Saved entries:
^^^^^^^^^^^^^^^^
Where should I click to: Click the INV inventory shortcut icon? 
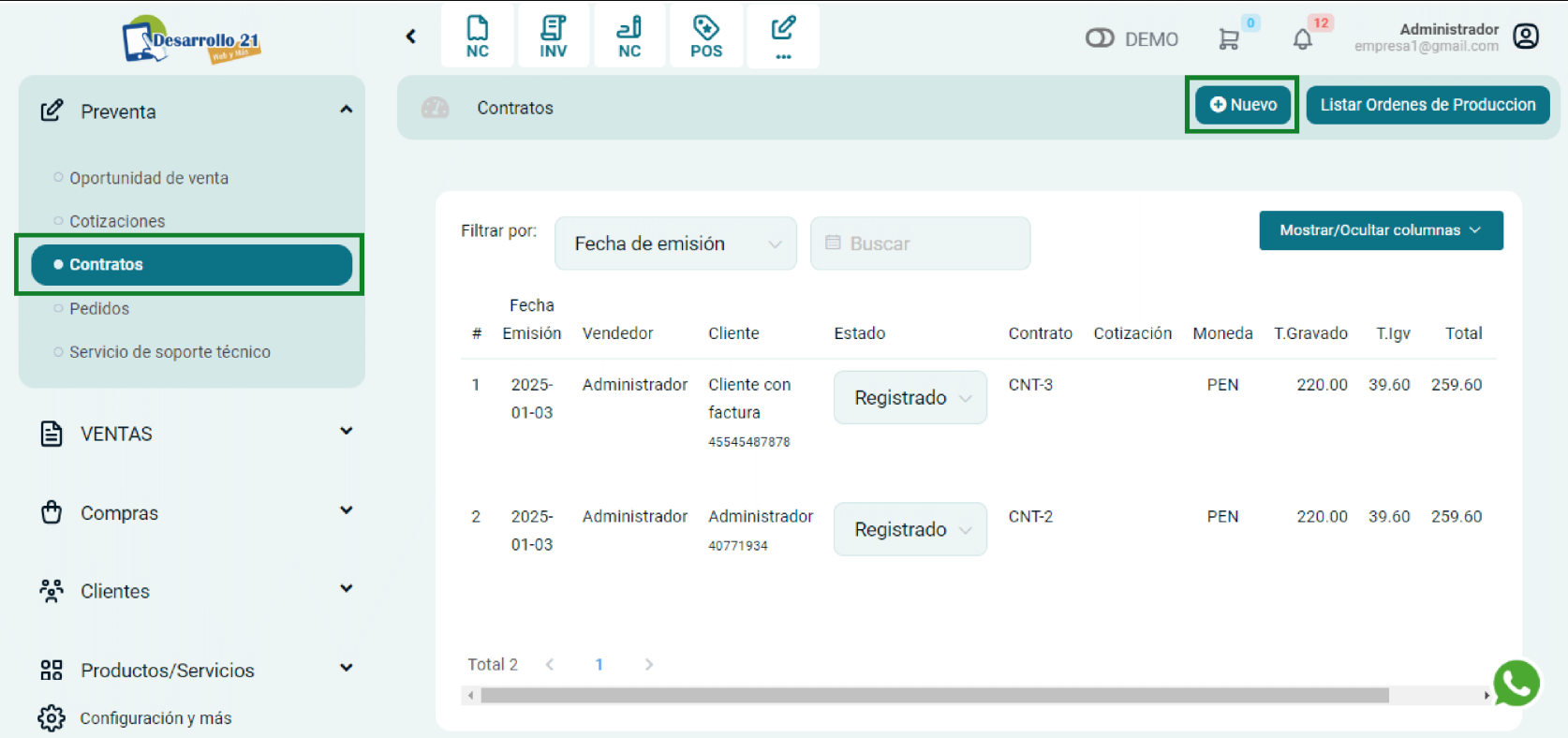tap(553, 37)
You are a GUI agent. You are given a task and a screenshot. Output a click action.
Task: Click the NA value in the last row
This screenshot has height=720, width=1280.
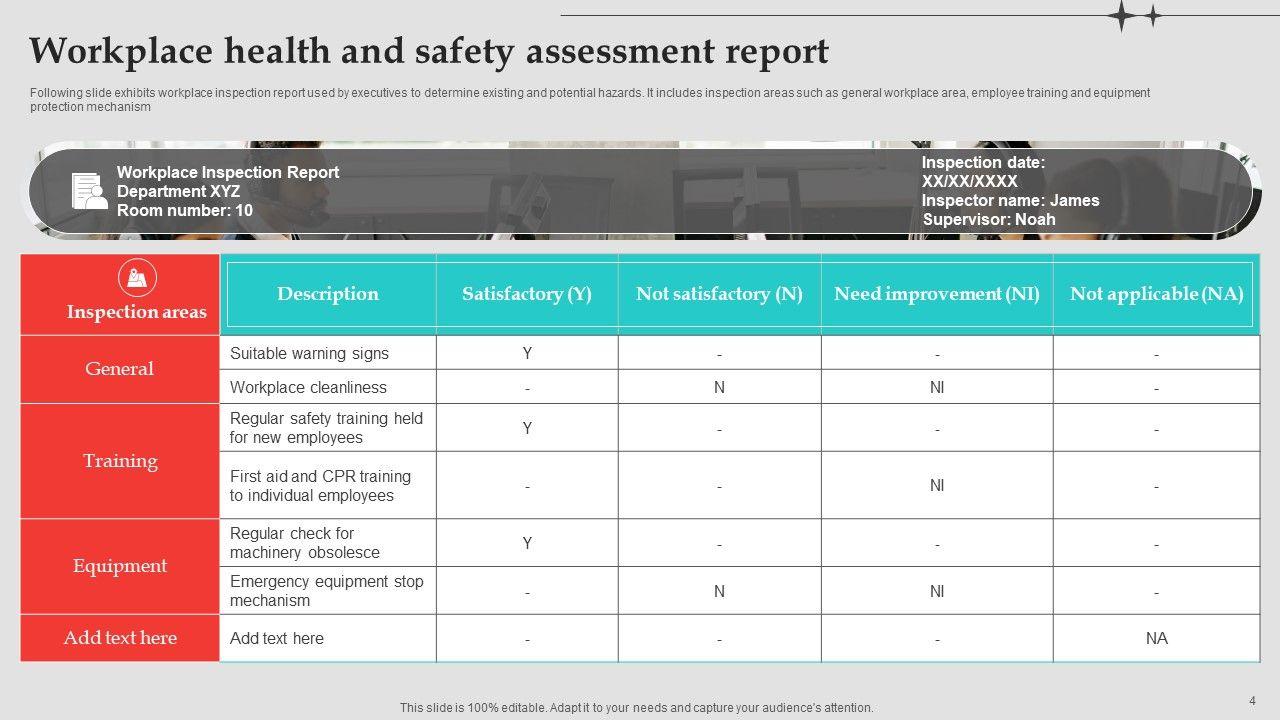point(1156,639)
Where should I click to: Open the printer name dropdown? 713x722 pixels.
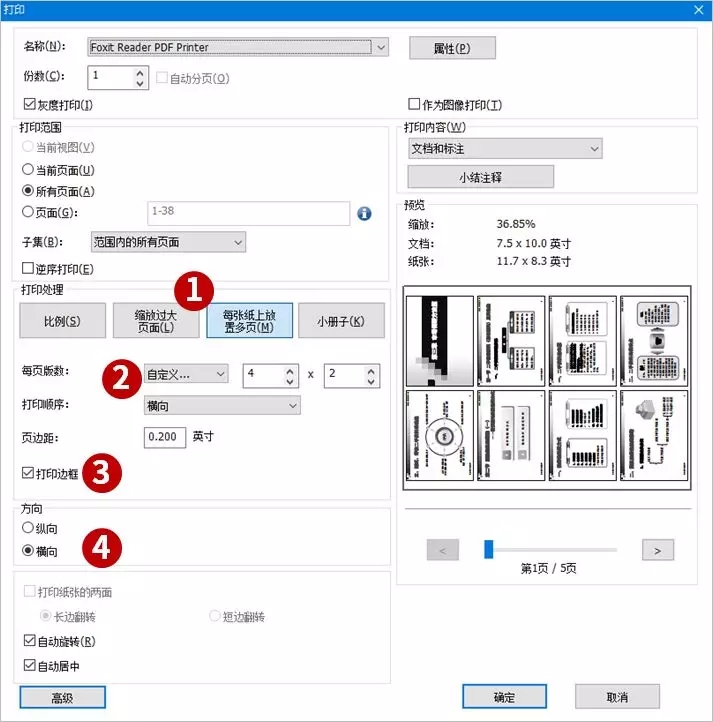[x=381, y=47]
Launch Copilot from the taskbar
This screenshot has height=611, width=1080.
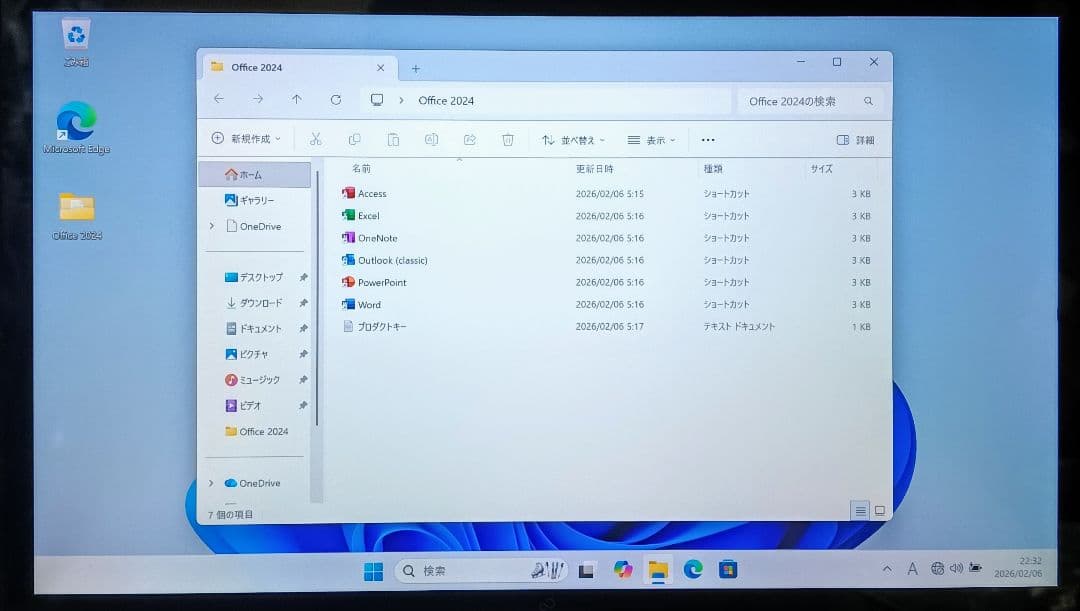pos(623,570)
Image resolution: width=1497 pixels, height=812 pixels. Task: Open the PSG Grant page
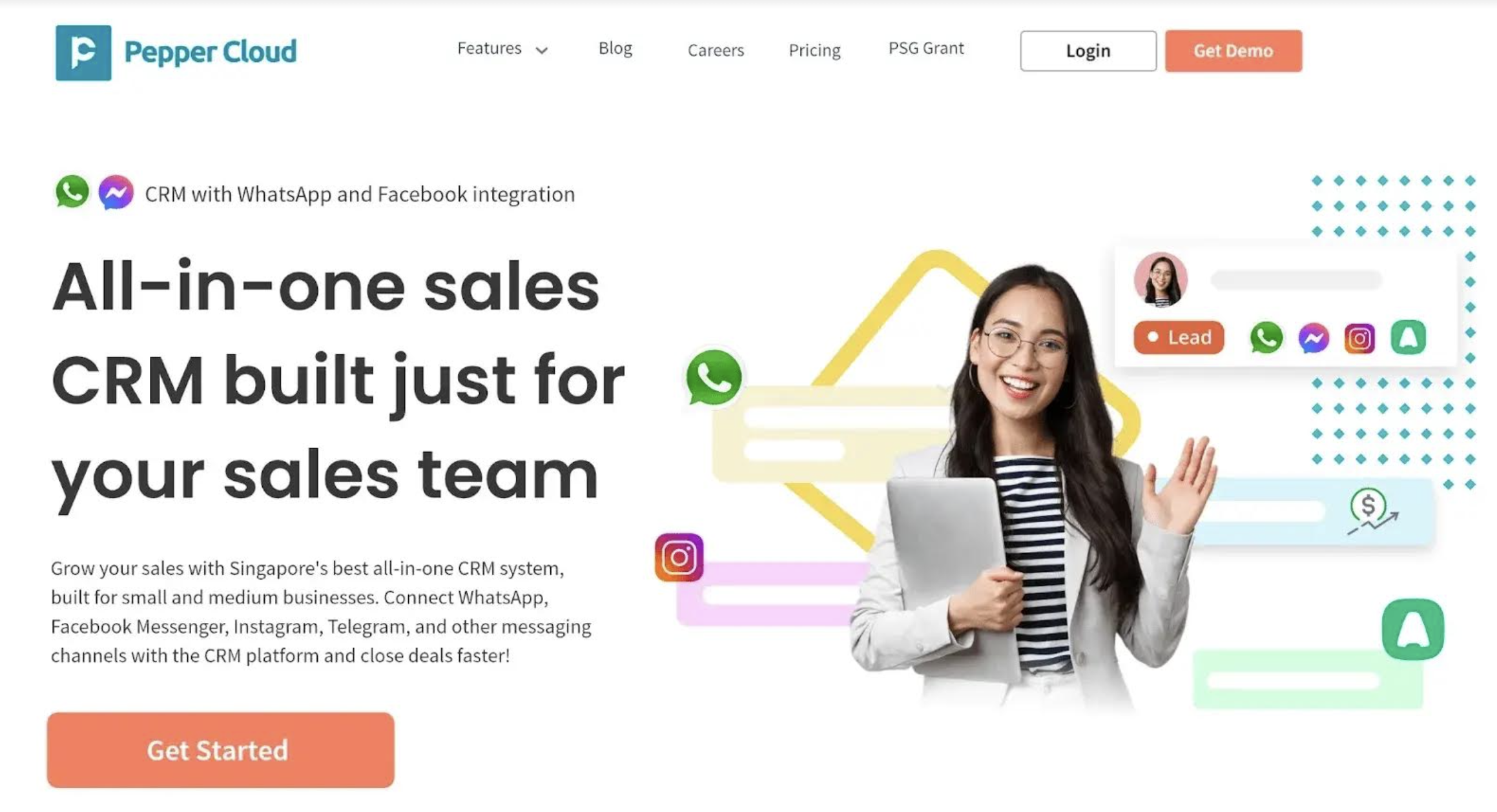tap(926, 48)
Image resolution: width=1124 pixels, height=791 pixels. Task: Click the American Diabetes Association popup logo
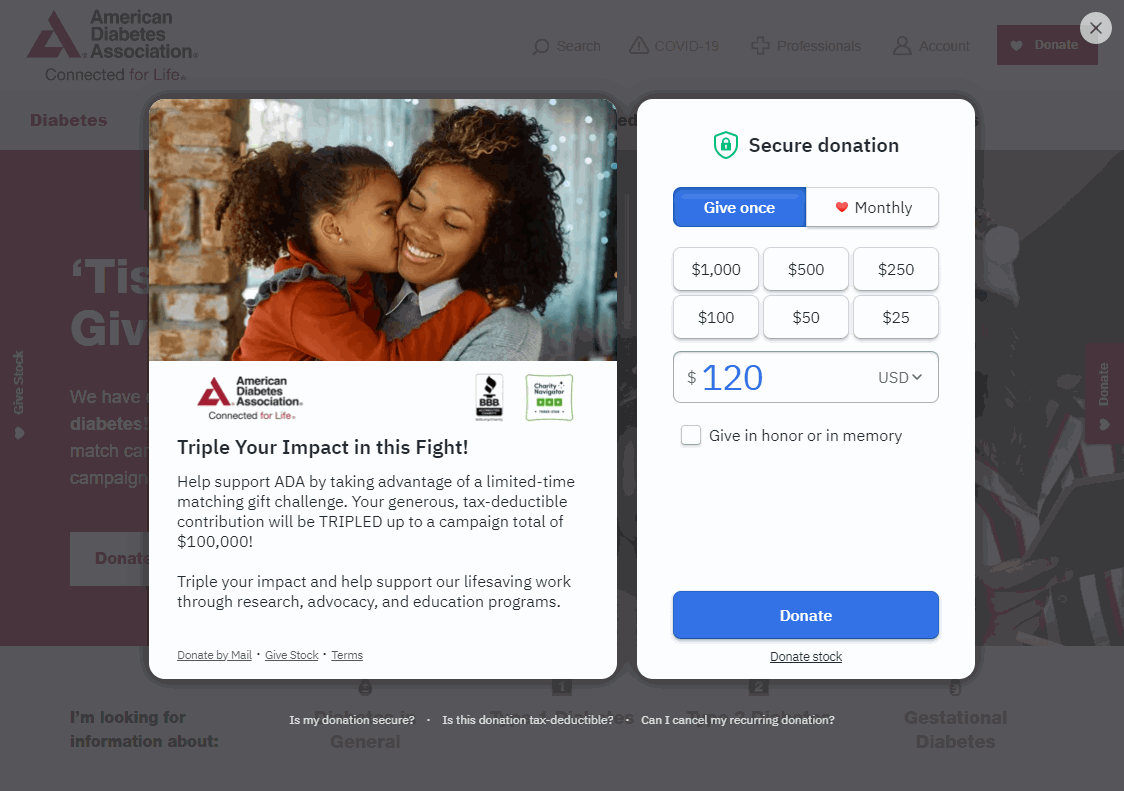pos(250,397)
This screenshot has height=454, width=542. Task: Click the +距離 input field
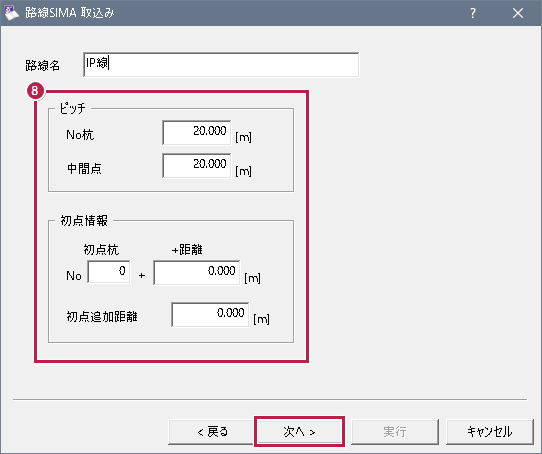click(197, 272)
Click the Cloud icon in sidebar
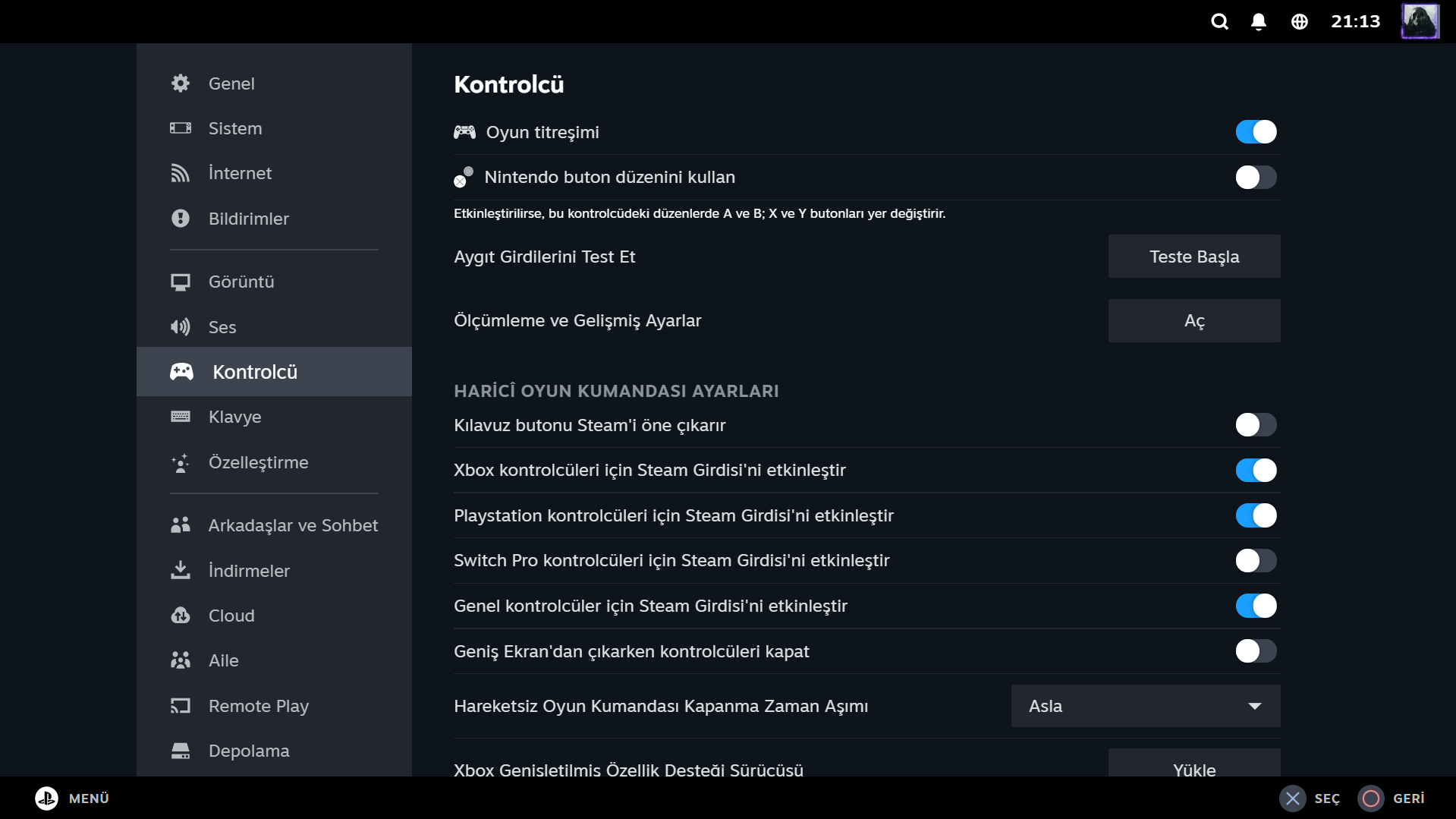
^^^^^^^^^^^^^^^^
TASK TO CARRY OUT
Each line of the data above should be reproduced without alteration, and no picture should appear in the copy.

EXERCISE ANSWER
Where should I click to: Click the INV inventory shortcut icon? 
tap(553, 37)
You are a GUI agent. You are given a task and a screenshot. Output a click action.
Task: Click the NA value in the last row
This screenshot has height=720, width=1280.
point(1156,639)
Where should I click to: Open the printer name dropdown? 713x722 pixels.
[x=381, y=47]
Launch Copilot from the taskbar
This screenshot has height=611, width=1080.
pos(623,570)
Image resolution: width=1497 pixels, height=812 pixels. Task: Open the PSG Grant page
tap(926, 48)
Image resolution: width=1124 pixels, height=791 pixels. Task: Click the American Diabetes Association popup logo
pos(250,397)
This screenshot has height=454, width=542. Task: Click the +距離 input field
click(197, 272)
Click the Cloud icon in sidebar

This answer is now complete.